The Agile process aims to address the inflexibility of a traditional waterfall methodology. Essentially Agile development is iterative, and consists of short repetitive cycles. These are typically:

  1. evaluate the existing solution
  2. design a solution, based on the last solution, to the problems found during evaluation
  3. build this new solution
  4. GOTO 1

With a cycle being completed every few weeks, this process should be repeated until the software is complete (or no significant problems are found with the solution)

Going in circles

Sometimes going in circles can get you somewhere

Agile and UX

So why is the Agile methodology best suited to integration with user experience testing? Since you ask, there are a whole bunch of reasons!

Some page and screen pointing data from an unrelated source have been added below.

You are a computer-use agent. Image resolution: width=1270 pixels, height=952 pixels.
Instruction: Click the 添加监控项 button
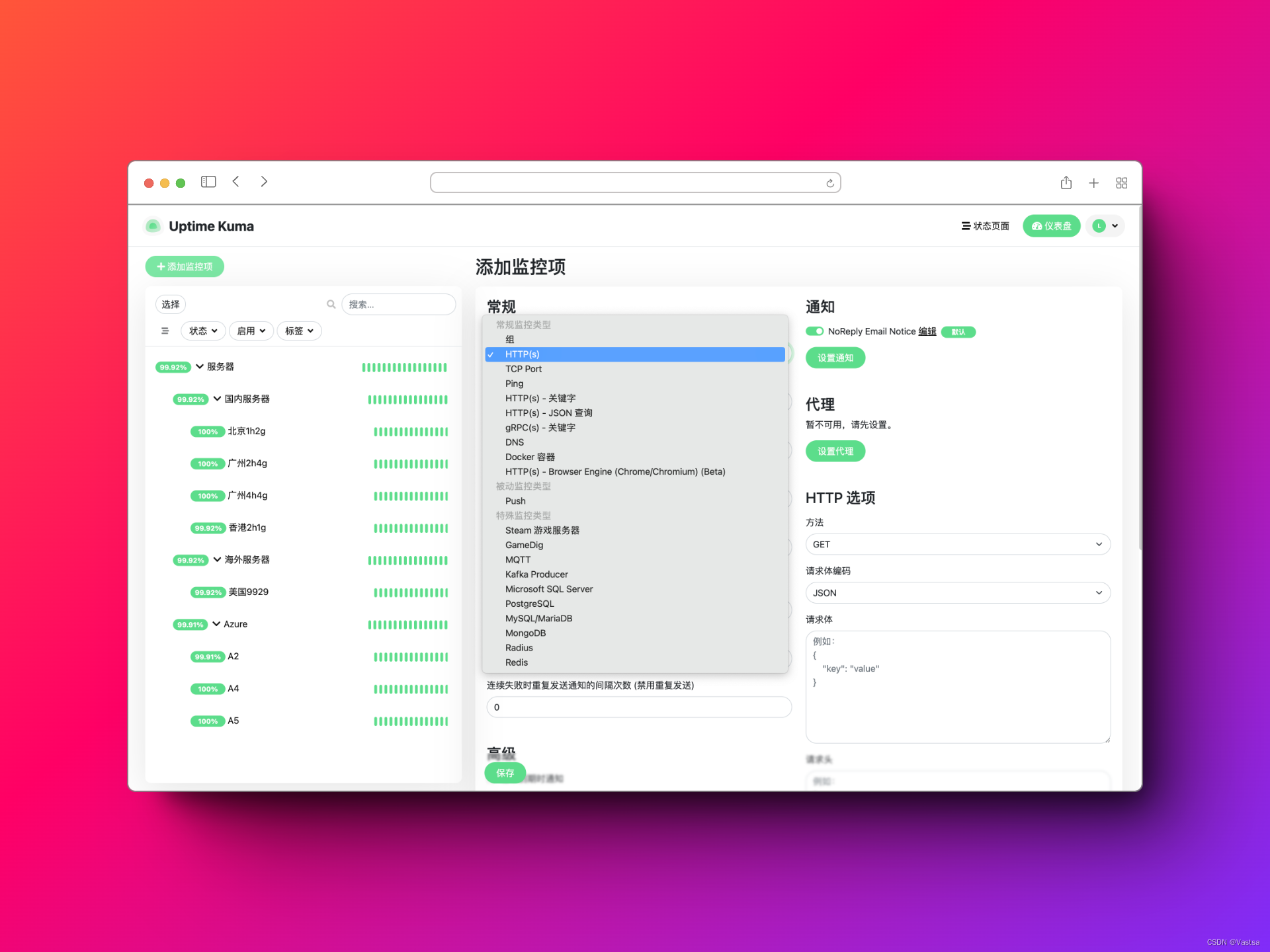[x=185, y=266]
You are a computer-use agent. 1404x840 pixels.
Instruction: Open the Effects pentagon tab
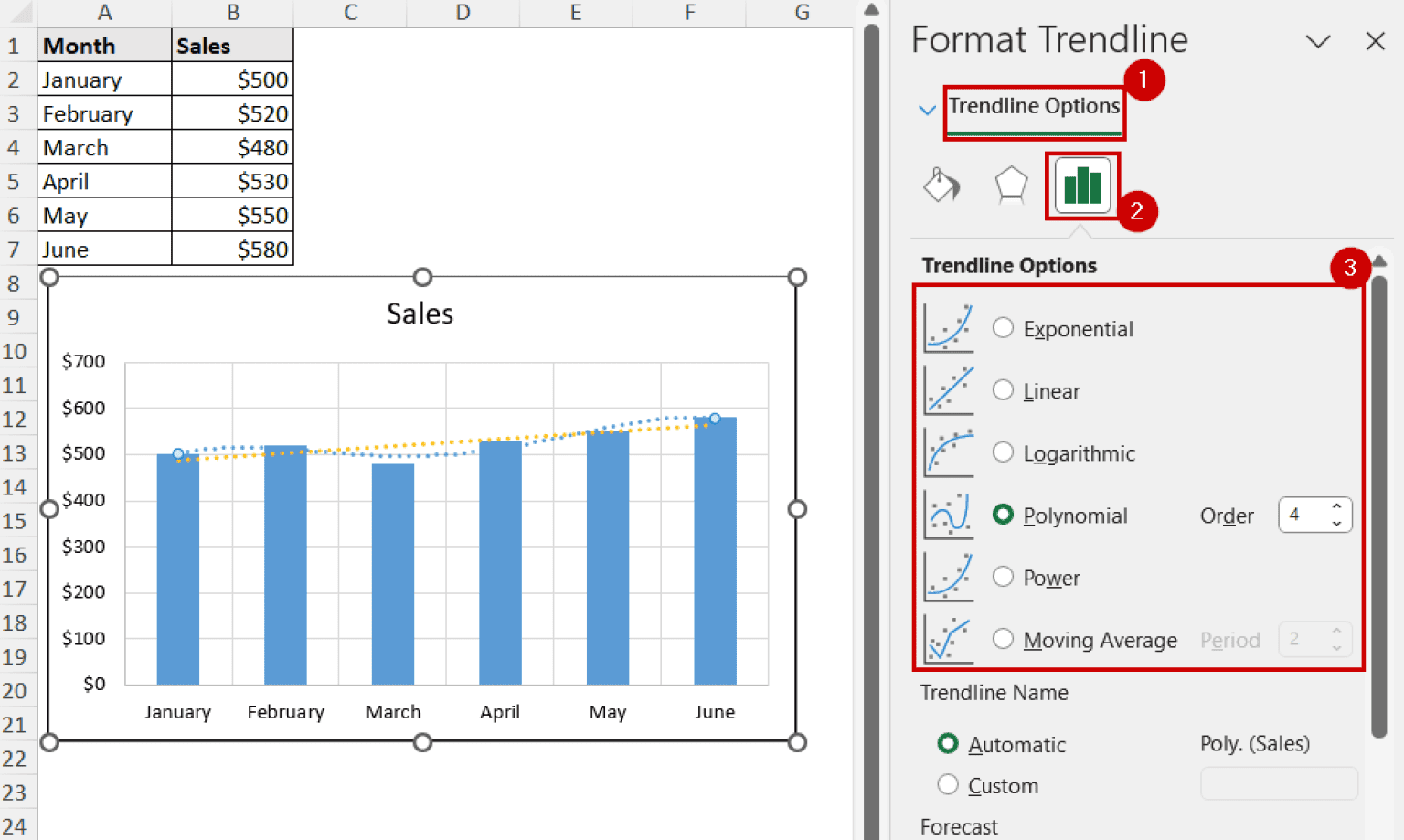pos(1011,185)
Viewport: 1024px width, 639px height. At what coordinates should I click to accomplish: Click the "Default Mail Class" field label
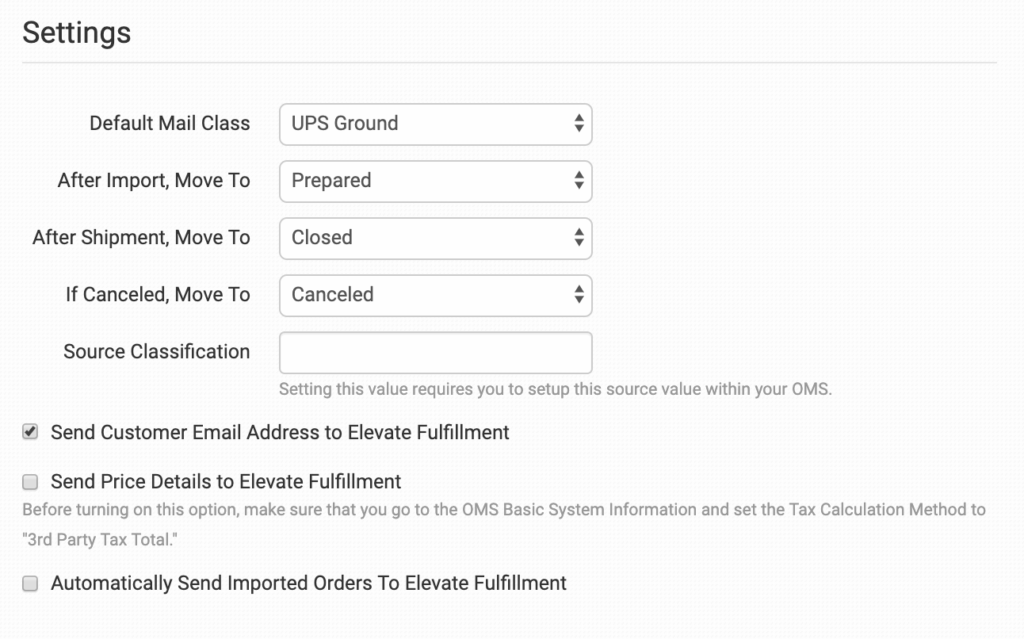point(169,124)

  1. The Agile method gives a workable product that can be shown to users earlier, getting their opinions and insights straight away.
  2. Has appropriate stages for fixing problems found by users earlier. In a waterfall methodology users won’t see a product until the last phases, and by then changes will be costly, or impossible.
  3. Waterfall methodologies assume that you can know everything about the requirements of a project at the outset. Real life experience with clients shows that this isn’t often the case. Agile allows for input throughout the process, and doesn’t presume to know the unknowable.
  4. Waterfall only engages the stakeholder s (anyone who is interested in the final product) at the beginning of the design process, and then keeps them in the dark until the final unveiling at the end. Obviously this makes what would normally be a minor problem with the final product into a big deal, because it is ‘complete’. In contrast, using UX methods on an Agile methodology keeps stakeholders invested in the product throughout the design process, minimizing dissatisfaction with the final product, and ultimately leading to happier stakeholders.

The UPA have recently been focused, in their magazine coverage and events, on integrating UX tools into an Agile methodology, but I’d be interested in hearing other people’s thoughts, or insights into the advantages of Agile. What are your thoughts on Agile?